When I moved from technical to creative writing, my original aim was to write about my travel experiences. My first book was going to be called A Broad Abroad. Somehow, fiction got in the way and eight years on, that book is still unwritten. However, I did make copious notes – and I thought I would share some of them in this year’s monthly travel pieces.
I began my career as an international production project manager back in the late 1980s with a trip to Latin America, taking in Uruguay, Argentina and Brazil. I was nominally the lead person in a team of three, but as the other two members were older, more experienced – and male – I guess they were humouring me, rather than taking me too seriously. Since it was my first overseas trip, my boss came along too. But despite or maybe because of this, I was determined to demonstrate my maturity and professionalism.
Day One saw us in Montevideo, preparing to visit a small local factory that was making drugs under contract to the large multinational for whom we worked. It’s a long time ago, and I have no idea which hotel we were staying in, but I vividly remember the dining room. Dark wood paneling, crisp white linen, old-fashioned silver-plate cutlery, a hushed atmosphere in which our slightly loud English voices seemed out of place – and an elderly waiter in evening dress and white gloves.

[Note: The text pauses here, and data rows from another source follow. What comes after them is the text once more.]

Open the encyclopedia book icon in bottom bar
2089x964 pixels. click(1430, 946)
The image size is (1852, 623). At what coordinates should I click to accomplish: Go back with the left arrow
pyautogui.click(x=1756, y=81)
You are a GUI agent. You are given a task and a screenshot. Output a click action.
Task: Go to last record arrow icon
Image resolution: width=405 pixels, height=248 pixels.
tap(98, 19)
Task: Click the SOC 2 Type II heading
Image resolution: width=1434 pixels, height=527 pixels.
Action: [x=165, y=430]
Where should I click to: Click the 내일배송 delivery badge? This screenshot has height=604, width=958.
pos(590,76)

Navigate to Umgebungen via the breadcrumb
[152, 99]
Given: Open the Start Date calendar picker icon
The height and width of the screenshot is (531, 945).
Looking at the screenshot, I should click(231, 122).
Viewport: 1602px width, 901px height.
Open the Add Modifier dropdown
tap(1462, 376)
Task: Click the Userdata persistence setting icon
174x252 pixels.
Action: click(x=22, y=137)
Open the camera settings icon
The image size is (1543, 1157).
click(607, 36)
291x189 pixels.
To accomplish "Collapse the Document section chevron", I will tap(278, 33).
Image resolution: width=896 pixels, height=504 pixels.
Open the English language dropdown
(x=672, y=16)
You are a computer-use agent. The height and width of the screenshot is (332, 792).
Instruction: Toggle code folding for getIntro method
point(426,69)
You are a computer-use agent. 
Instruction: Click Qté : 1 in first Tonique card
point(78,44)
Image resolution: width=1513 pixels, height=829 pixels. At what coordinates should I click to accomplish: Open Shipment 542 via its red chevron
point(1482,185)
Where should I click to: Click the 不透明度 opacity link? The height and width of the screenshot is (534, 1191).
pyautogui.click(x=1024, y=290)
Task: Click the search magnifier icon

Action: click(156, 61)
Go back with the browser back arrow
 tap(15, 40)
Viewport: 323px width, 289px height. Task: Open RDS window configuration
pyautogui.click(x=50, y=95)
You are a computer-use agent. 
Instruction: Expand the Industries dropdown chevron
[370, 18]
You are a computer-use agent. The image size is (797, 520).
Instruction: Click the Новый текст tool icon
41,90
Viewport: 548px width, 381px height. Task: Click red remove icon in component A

This was long before the breakfast buffet bar that graces most hotels these days, and we sat waiting to give our orders. But first there was the ritual of checking the room numbers. The waiter moved slowly around the table: my boss gave his room number; my two colleagues likewise. Then it was my turn: he stared at me for a long moment, taking in (I assumed) my smart new business suit and air of professional, liberated business woman playing with the grown-ups. Then he turned to my three companions and asked which one of them I was sharing a room with! Exit my self-confidence stage left, accompanied by the smirks of my team members!
Elizabeth Ducie was a successful international manufacturing consultant, when she decided to give it all up and start telling lies for a living instead.